Beneficiaries held to ransom?

The 1975 Act has long been a framework in which some more demanding claimants have been able to hold the rightful beneficiaries (be it charities or family members) to ransom by demanding unreasonable settlements. The risk is rarely with the claimant. They will only have to win ‘something’ to be safe from costs risks (unless suitably large offers are made and refused). The defendants can only lose the claim (unless the claimant is awarded nothing at all which, in fairness, is not unusual in adult child cases). It gets worse for the embattled defendants – the claimant’s award is ringfenced and treated as a specific pecuniary legacy with priority. The court will decide the claimant’s award without looking at the costs of the litigation. A court may well decide to make an award to a co-habitant claimant on a basis which represents a 50:50 split which meets the claimant’s and defendant’s needs.
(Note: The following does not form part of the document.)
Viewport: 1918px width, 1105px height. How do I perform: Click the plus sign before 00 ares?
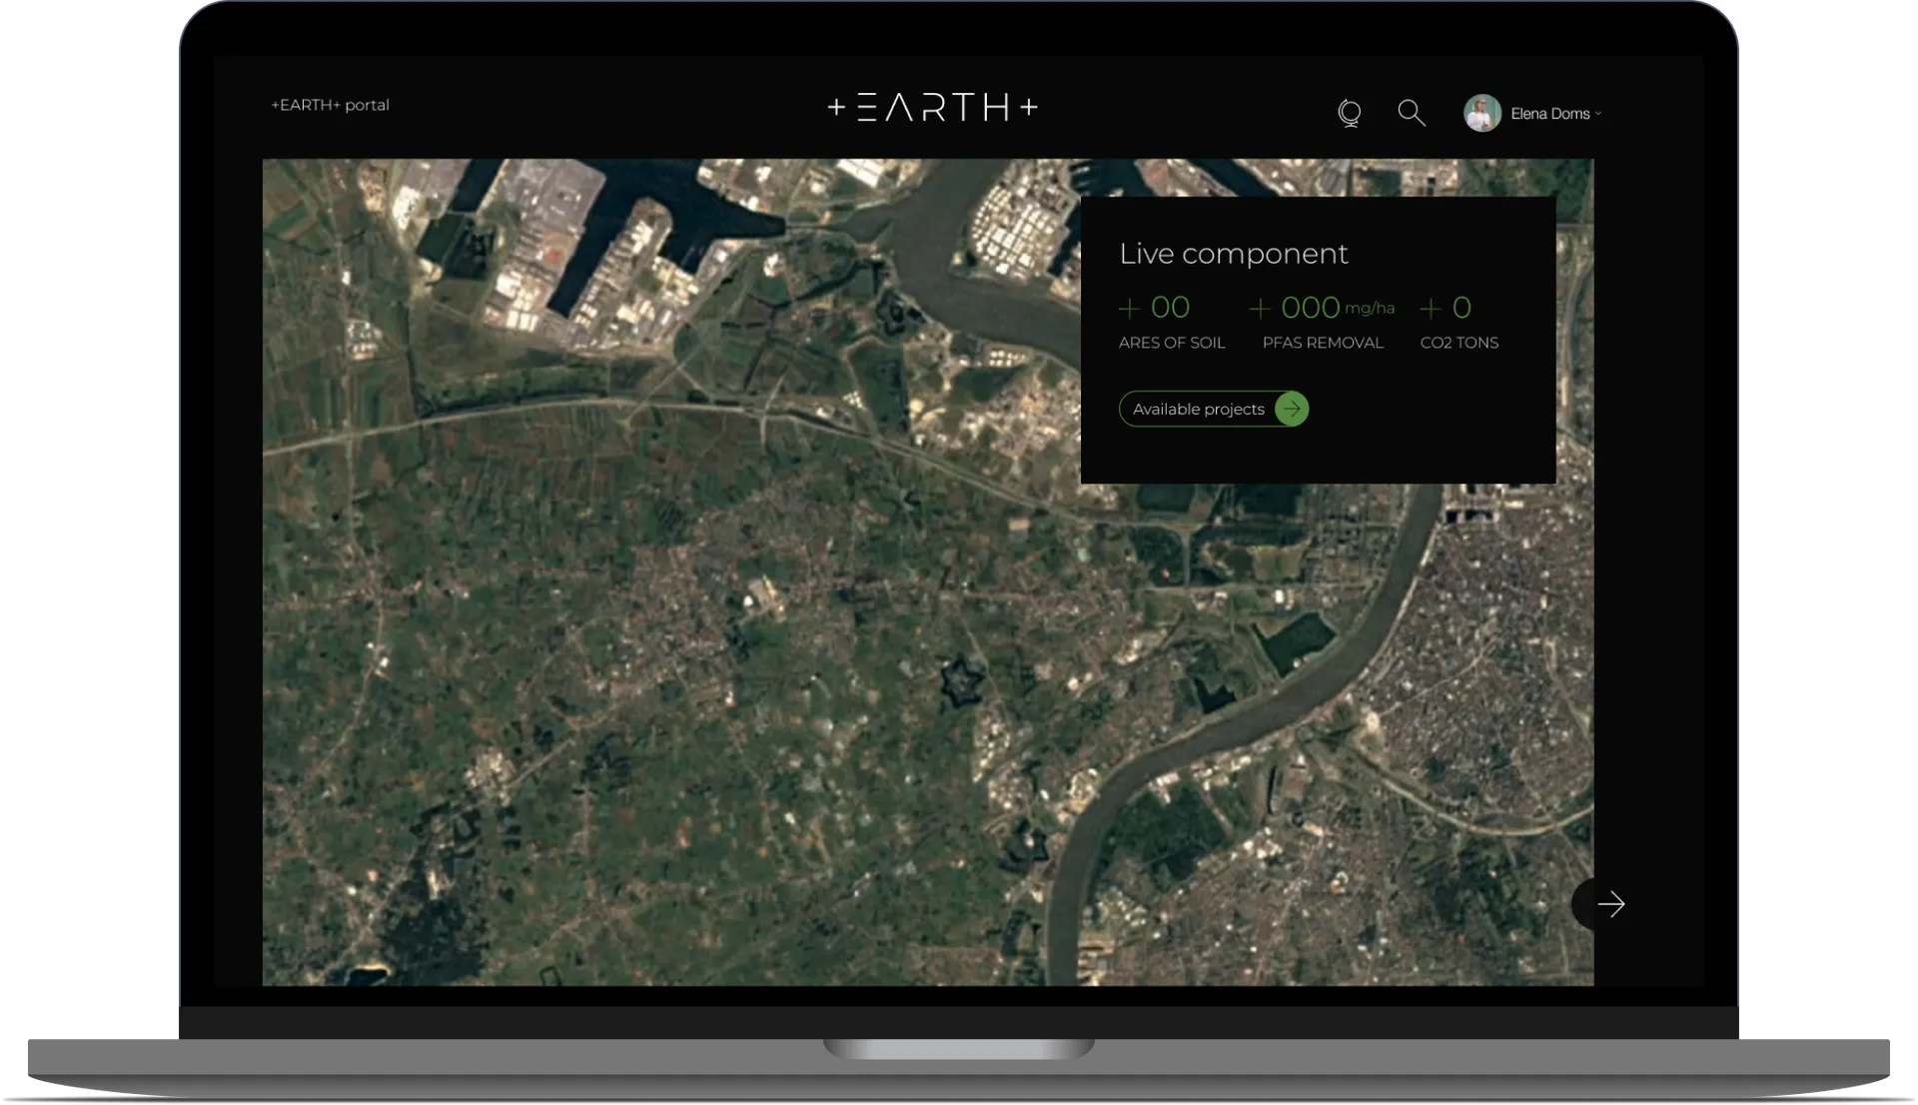[1129, 309]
The notional 50:50 split begins to look a lot worse when the court then goes on to award the claimant their costs from the estate; which inevitably must come from the defendant’s share. This imbalance has led to many claimants running riot with unreasonably large offers which defendants often have no choice but to accept if they either can’t fund the litigation or otherwise find the whole affair too distressing and distasteful. Any defendant who does dare to fight the claimant risks being labelled as ‘antagonistic and resentful’ by the judge (which is the description ascribed to the defendant in Negus).

No free will

The Supreme Court in Ilott was set to clarify the operation of the Act in early 2017. My view is that the main principle to be derived from Ilott is that the appellate courts should not interfere with decisions on quantum made by a judge who has heard the evidence. This is quite right – the Court of Appeal in Ilott seemed to believe it was appropriate to look into whether Heather Ilott’s mother was being unreasonable in falling out with her and deployed all manner of mental gymnastic reasoning to give the claimant an unreasonably large award (which was reduced back to £50,000 by the Supreme Court).

"It cannot have been Parliament’s intention in 1975 that the purportedly ‘less generous’ maintenance standard would be deployed to transform claimants into millionaires"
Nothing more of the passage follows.